Assigned task 1 = From the fellowship descriptions, list every sponsor named, along with the institution given for each.
Assigned task 2 = Please summarize the fellowship descriptions in two sentences.
Assigned task 3 = According to the fellowship descriptions, what share of cancer patients have mutations in the RAS genes?

Laura Crowley, PhD [HHMI Fellow], with her sponsor Mark A. Krasnow, MD, PhD, at Stanford University, Stanford
Fibroblasts are one of the earliest known cell types and they contribute to many of the most burdensome lung diseases, including cancers, fibrosis, and emphysema; however, they are surprisingly poorly understood. Dr. Crowley will examine the different types of fibroblasts in the mouse lung to determine where they come from and how they function normally, as well as how they change with injury and disease. This will establish an important baseline for how these cells function in mice and also provide critical, long-term insights into how these cells may function in humans, where lung diseases are very difficult to treat and are among the leading causes of mortality worldwide. Though her work will directly analyze the fibroblasts and microenvironment around lung tumors, her findings could translate to many other solid tumor contexts. Dr. Crowley received her PhD from Columbia University, New York and her BA from Colby College, Waterville.
Antonio Cuevas-Navarro, PhD [Berger Foundation Fellow], with his sponsor Piro Lito, MD, PhD, at Memorial Sloan Kettering Cancer Center, New York
Dr. Cuevas-Navarro’s research project focuses on targeting mutations in the RAS genes (HRAS, NRAS, and KRAS), present in about 30% of cancer patients and notorious for driving aggressive tumor growth. Dr. Cuevas-Navarro aims to mitigate these mutations’ effects by using pharmacological agents to enhance a biochemical process that regulates RAS proteins. His project will investigate the mechanism of action of these compounds and assess their effectiveness in patient-derived cancer models. This research has the potential to expand treatment options across various cancer types, including those where current treatments are limited. Dr. Cuevas-Navarro received his PhD from University of California, San Francisco and his BS from University of California, Davis.
John Devany, PhD [Bakewell Foundation Fellow], with his sponsor Jaehyuk Choi, MD, PhD, at Northwestern University, Chicago
T cell therapies have led to promising results in treating blood cancers, but new approaches are required to translate these results to solid tumors. In solid tumors, T cells face unique challenges in the tumor microenvironment (TME), which limits the persistence and efficacy of adoptive T cell therapies. In T cell lymphomas (TCLs), tumor cells overcome many of the same challenges through acquired mutations. Fueled by natural selection, tumor mutations produce novel and elegant solutions to address T cell deficits in the TME. Understanding that these modifications may be superior to current bioengineering capabilities, Dr. Devany plans to introduce gain-of-function mutations into therapeutic T cells to grant them the ability to survive, proliferate, and function in the TME. He will determine how each mutation restores different aspects of T cell function, allowing for the design of combinations of mutations that act synergistically. His results will aid in the development of next-generation T cell therapies to cure solid tumors. Dr. Devany received his PhD from University of Chicago, Chicago and his BS from University of California, Santa Barbara.

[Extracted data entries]
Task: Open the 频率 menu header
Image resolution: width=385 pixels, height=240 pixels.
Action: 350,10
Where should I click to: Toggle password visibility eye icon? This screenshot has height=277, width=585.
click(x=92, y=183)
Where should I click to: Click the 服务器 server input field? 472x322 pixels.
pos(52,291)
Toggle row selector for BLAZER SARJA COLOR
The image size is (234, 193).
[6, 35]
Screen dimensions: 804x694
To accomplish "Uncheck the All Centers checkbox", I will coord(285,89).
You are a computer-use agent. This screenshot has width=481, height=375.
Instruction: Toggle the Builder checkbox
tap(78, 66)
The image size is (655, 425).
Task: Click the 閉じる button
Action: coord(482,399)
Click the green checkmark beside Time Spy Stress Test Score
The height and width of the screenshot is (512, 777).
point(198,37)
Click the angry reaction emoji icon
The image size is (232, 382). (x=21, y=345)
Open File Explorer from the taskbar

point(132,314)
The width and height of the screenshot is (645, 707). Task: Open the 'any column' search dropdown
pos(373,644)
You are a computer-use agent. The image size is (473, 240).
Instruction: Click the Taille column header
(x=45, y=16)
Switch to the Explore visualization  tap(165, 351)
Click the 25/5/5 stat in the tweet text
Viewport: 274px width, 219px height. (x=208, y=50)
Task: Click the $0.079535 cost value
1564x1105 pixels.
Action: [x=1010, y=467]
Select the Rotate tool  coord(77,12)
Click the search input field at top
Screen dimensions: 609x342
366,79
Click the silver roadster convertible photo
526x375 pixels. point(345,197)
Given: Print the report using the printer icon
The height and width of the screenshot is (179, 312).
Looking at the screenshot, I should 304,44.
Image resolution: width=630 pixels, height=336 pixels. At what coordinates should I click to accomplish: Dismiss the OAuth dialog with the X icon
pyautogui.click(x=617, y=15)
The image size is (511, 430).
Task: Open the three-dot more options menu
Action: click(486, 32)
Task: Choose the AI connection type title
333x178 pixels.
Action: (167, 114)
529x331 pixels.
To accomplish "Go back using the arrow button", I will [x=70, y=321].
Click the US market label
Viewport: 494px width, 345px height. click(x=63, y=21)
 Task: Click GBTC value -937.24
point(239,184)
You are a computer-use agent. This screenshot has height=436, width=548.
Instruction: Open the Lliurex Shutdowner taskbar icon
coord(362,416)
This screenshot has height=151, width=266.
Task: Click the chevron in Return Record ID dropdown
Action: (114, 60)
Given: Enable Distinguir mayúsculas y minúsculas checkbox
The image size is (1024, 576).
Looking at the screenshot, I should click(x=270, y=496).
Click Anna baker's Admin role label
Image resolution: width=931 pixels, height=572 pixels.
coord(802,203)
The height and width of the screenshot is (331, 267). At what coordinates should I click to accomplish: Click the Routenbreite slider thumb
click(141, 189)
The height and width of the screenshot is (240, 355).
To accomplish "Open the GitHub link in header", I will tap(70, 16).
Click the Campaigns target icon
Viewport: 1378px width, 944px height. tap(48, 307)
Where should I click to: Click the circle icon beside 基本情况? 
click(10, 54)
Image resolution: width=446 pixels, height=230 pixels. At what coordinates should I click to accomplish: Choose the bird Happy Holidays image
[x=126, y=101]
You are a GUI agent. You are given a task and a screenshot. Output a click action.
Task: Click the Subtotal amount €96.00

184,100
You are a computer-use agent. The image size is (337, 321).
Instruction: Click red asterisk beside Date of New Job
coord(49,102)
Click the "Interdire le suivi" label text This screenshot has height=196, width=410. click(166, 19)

Final answer 1 =
Mark A. Krasnow, MD, PhD, Stanford University, Stanford
Piro Lito, MD, PhD, Memorial Sloan Kettering Cancer Center, New York
Jaehyuk Choi, MD, PhD, Northwestern University, Chicago

Final answer 2 = Laura Crowley at Stanford University will study the origins, normal function, and injury- and disease-related changes of fibroblasts in the mouse lung, while Antonio Cuevas-Navarro at Memorial Sloan Kettering Cancer Center will study pharmacological agents that enhance a biochemical process regulating RAS proteins, whose mutations drive aggressive tumor growth. John Devany at Northwestern University plans to introduce gain-of-function mutations into therapeutic T cells so they can survive, proliferate, and function in the tumor microenvironment of solid tumors.

Final answer 3 = About 30% of cancer patients.